An increase in the mean fluorescence intensity (MFI) of IL-6 in live cells was observed in both male and female mice after MCAO compared to their respective sham groups (Suppl. Figure 4 C). Notably, a significant increase (p < 0.05) in IL-6 MFI on live cells was observed in females compared to males following stroke. MCAO led to a rise in IL-6 MFI in monocytes and neutrophils in both male and female mice (Suppl. Figure 4 C). However, this increase in IL-6 MFI was significantly higher in female mice compared to male mice after stroke. These findings suggest that, despite a lower percentage of IL-6-positive cells in females, they exhibit higher levels of IL-6 expression after stroke.

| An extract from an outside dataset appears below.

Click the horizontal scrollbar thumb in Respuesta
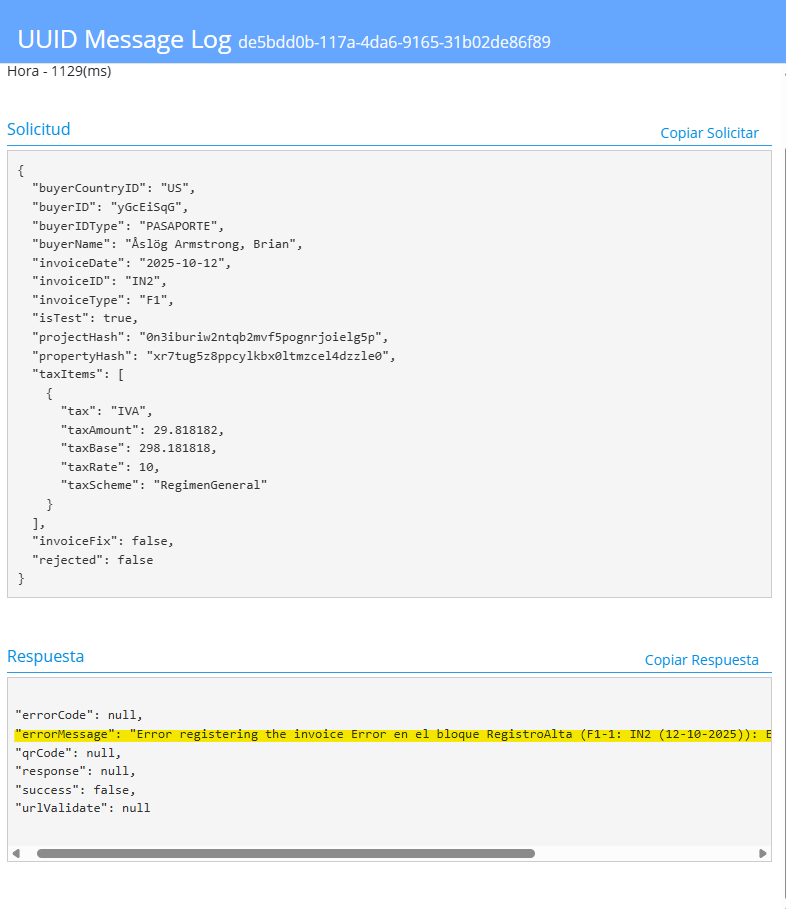 click(285, 853)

Inhibition of IL-6 trans-signaling does not elevate systemic LBP or IL-6 levels in both males and females after stroke

Post-stroke infections are a major cause of mortality, so we investigated systemic levels of lipopolysaccharide-binding protein (LBP), a potential marker of sepsis [38]. We observed no significant difference in plasma LBP levels between sham-operated and MCAO male mice (Suppl. Figure 5 A). Similarly, there was no variance in plasma LBP levels between vehicle-treated and sgp130-treated MCAO male animals at day 30 post-stroke. Additionally, systemic levels of IL-6 showed no difference between sham-operated and stroke groups in males, and there was no disparity in plasma IL-6 levels between vehicle-treated and sgp130-treated MCAO groups at day 30 post-stroke.

In female mice, plasma LBP levels were comparable between vehicle-treated and sgp130-treated MCAO groups at day 14 post-stroke (Suppl. Figure 5B). However, although not statistically significant (p = 0.058), the sgp130-treated group showed higher plasma IL-6 levels compared to vehicle-treated animals at day 14 post-stroke. These findings suggest that systemic LBP levels remain unaffected by sgp130 treatment in both males and females at days 30 and 14 post-stroke, respectively.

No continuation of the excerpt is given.